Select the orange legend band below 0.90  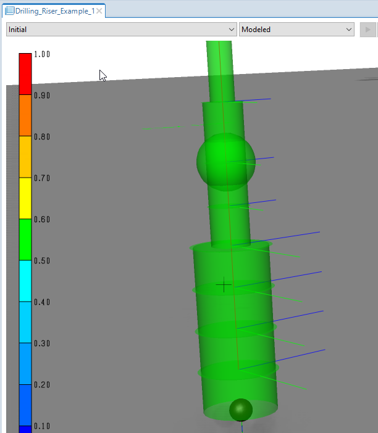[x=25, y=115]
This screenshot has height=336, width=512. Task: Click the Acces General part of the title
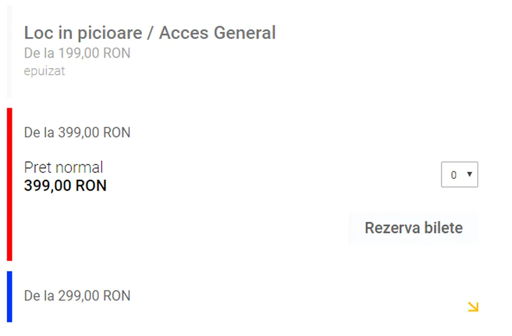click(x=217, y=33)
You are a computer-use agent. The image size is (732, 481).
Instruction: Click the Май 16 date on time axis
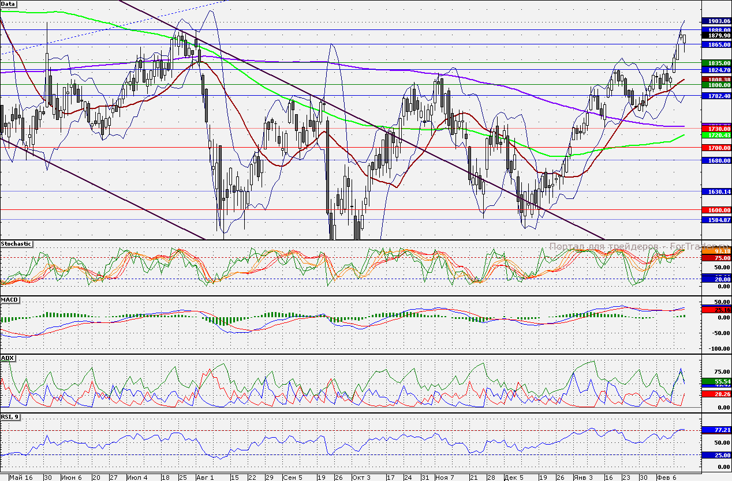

Task instructions. Please set down exactly the lines from the one holding "You are a computer-use" through the last line of the entries, both ends included, and skip pictures.

Reply.
You are a computer-use agent. The image size is (732, 481).
Instruction: Click the Май 16 date on time axis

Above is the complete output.